Queensland-based Gilmour Space Technologies has been selected to develop and launch a new sovereign surveillance satellite in a $15 million partnership deal. This forms part of the Australian Government’s $7billion investment in new military space capabilities.

“Defence is aiming to launch a satellite prototype in conjunction with Gilmour Space by mid-2023,” Defence Minister Peter Dutton said.

The company has also completed a successful mission duration test of a new 3D printed liquid-fuelled rocket engine, dubbed Phoenix, which will power the third stage of its Eris rocket.

Announcing Defence’s partnership with the Gold Coast company, Minister Dutton added the investment was a demonstration of the Australian Government’s commitment to developing sovereign space capabilities.

“In line with our recently released Defence Space Strategy, Defence is closely engaged with the Australian Space Agency and Australian industry to develop and supply sovereign space surveillance and mission system capabilities,” Minister Dutton said.

“I am proud to announce this $15 million investment in new military space capabilities to counter threats and assure our continued access to space-based intelligence, surveillance and reconnaissance (ISR).”

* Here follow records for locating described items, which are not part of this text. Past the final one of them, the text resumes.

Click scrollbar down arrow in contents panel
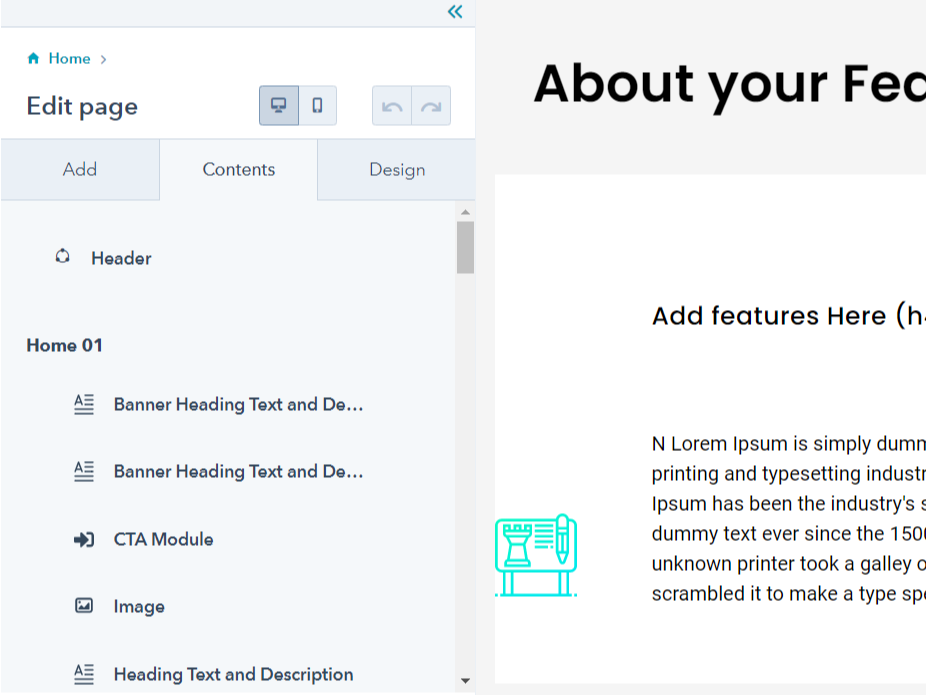This screenshot has width=926, height=695. point(465,681)
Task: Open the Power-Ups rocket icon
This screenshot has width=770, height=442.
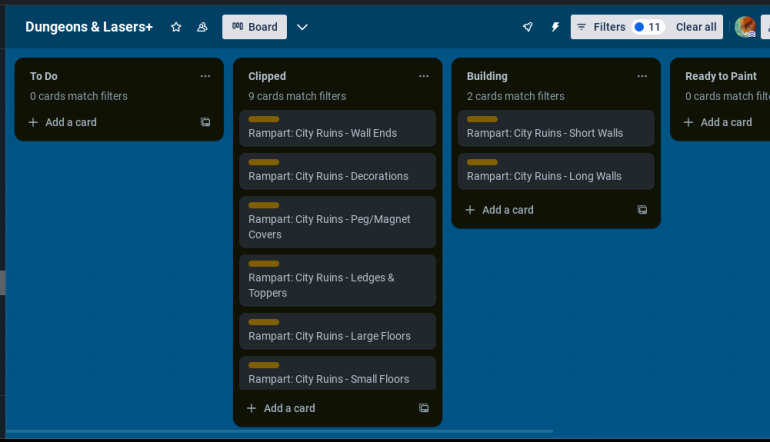Action: tap(527, 27)
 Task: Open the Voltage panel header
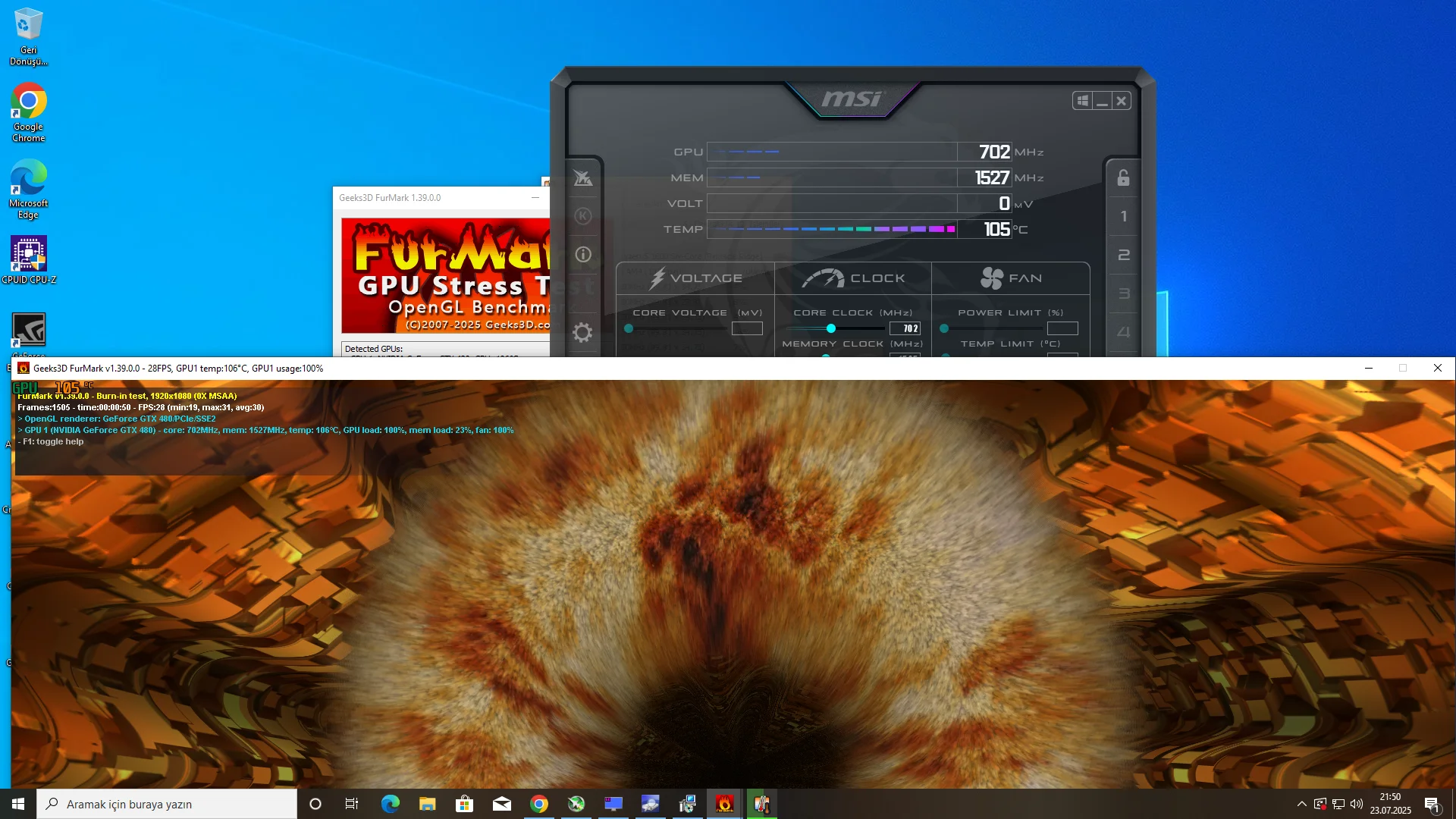[695, 278]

Defence first established a partnership with Gilmour Space in 2020 to jointly develop defence-related space technologies, particularly rocket motor-system components. Since that time, Defence and Gilmour Space have been testing materials and propulsion technologies with a view to developing a hybrid rocket to launch payloads and small satellites.

The successful 190-second Mission Duration (or Mission Duty Cycle) test firing of its new regeneratively-cooled liquid rocket engine, burning a mix of liquid oxygen (LOx) and Kerosene, demonstrates sovereign capability, says Mr Gilmour. Liquid rocket engines are used by most rocket companies around the world, including SpaceX, and are notoriously complex and expensive to develop.

“With this key test, we’re proud to say that Gilmour Space has demonstrated sovereign capability in not one but two rocket systems,” he said.

“The team has done exceptionally well to design, build, and test this new engine in just over a year while also scaling our main hybrid rocket engine, building out the rest of the vehicle, and pushing to develop a new orbital launch site in Australia,” he added.

Eris is a three-stage rocket being developed by Gilmour Space for launching small satellites into low earth orbits. Its maiden launch is targeted to be at the end of this year from the Bowen Orbital Spaceport in north Queensland, pending regulatory and other approvals.

“The first and second stages of Eris will be powered by Sirius, our large hybrid rocket engine which is undergoing qualification tests,” said Gilmour Space CEO, Adam Gilmour.

“The third stage of Eris will be powered by this new 3D printed liquid rocket engine, called Phoenix, which we developed to give us the extra performance needed to deliver substantially more payload to orbit.”

Founded nine years ago as a startup, Gilmour Space Technologies now employs 140 personnel with skills in manufacturing, engineering and support.